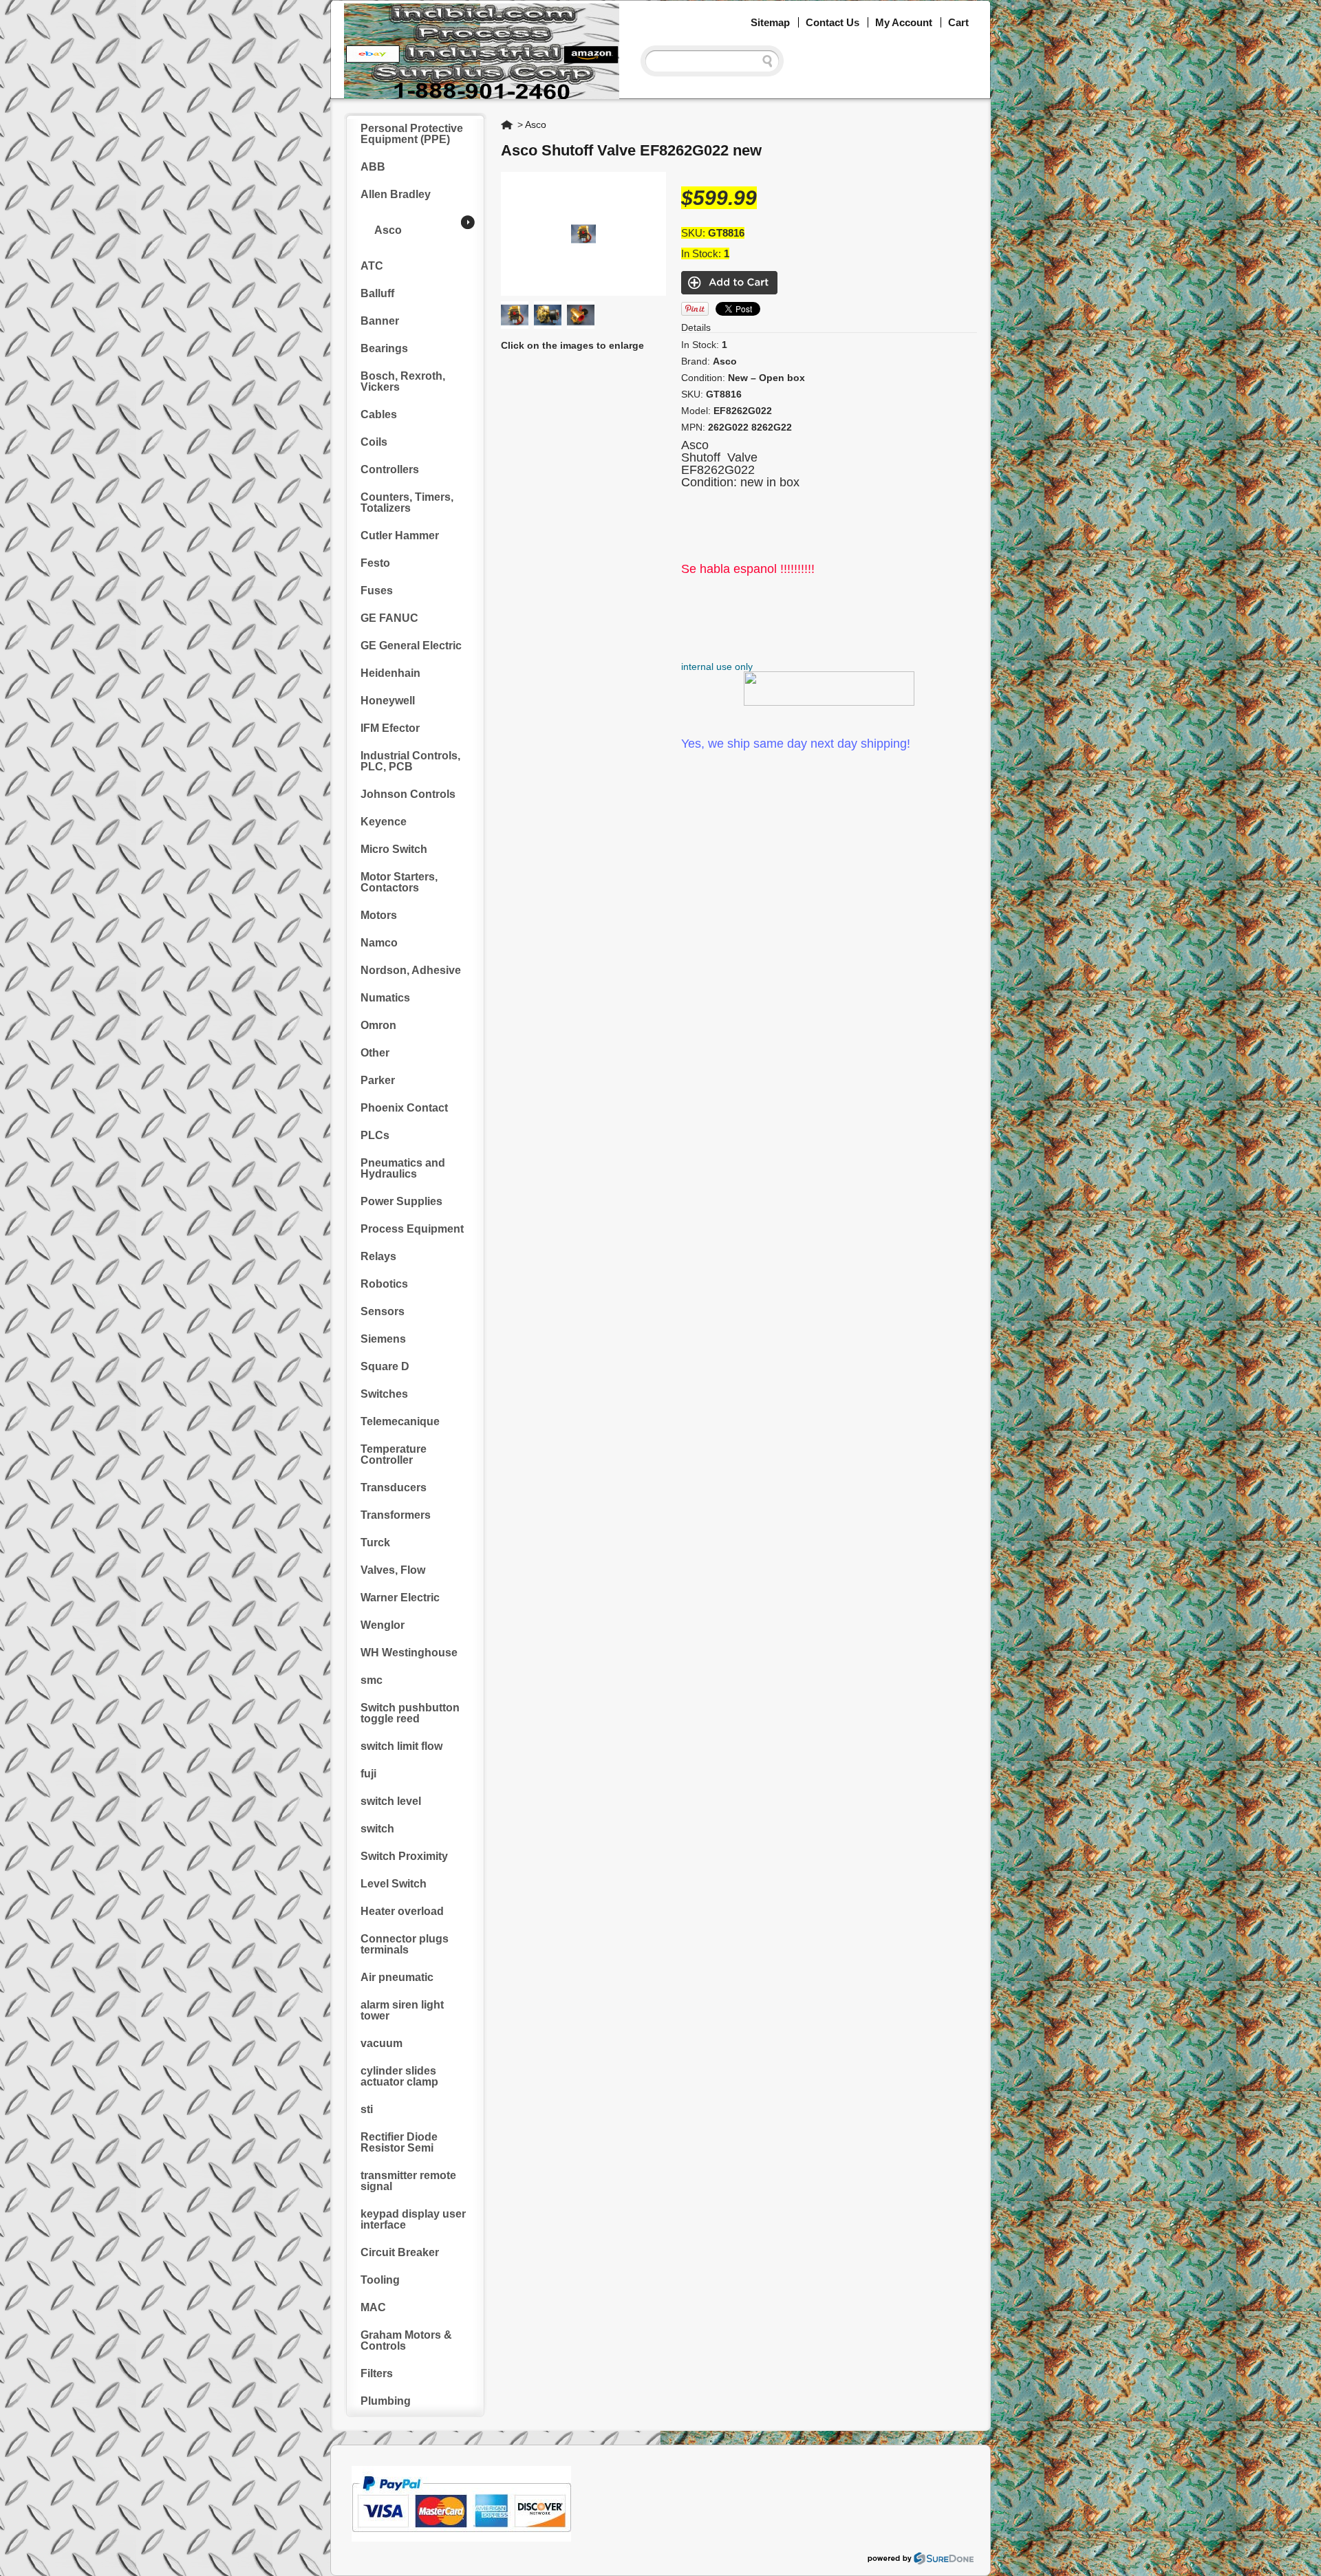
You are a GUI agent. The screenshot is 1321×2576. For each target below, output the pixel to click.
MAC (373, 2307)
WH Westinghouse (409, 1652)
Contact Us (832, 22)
---
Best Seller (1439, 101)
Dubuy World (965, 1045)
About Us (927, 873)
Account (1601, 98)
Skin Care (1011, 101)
* * *
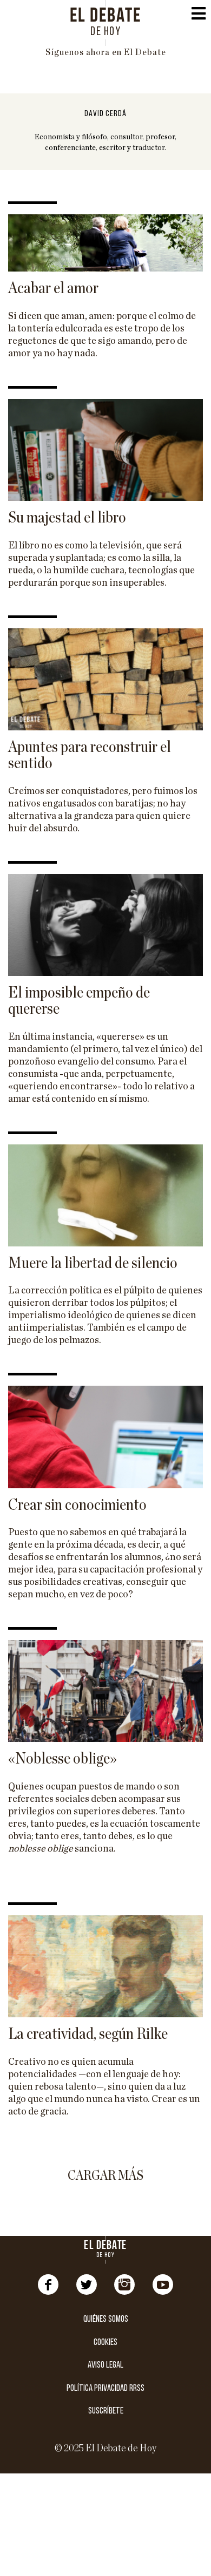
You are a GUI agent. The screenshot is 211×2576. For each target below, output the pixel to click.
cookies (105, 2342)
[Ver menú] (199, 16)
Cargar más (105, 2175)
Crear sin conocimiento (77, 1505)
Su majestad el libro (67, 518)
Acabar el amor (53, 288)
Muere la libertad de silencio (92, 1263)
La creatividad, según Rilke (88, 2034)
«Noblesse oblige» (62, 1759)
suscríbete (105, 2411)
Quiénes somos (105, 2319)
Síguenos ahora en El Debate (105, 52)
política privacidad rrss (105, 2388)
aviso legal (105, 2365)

- [Exercise goal] What this exercise asks for is every line of the data above with the word "click".

- [Written response]
You are a GUI agent. The screenshot is 1321×2576. For each target below, output the pixel to click.
You are a GUI agent. The screenshot is 211×2576. For each target below, output the pixel to click.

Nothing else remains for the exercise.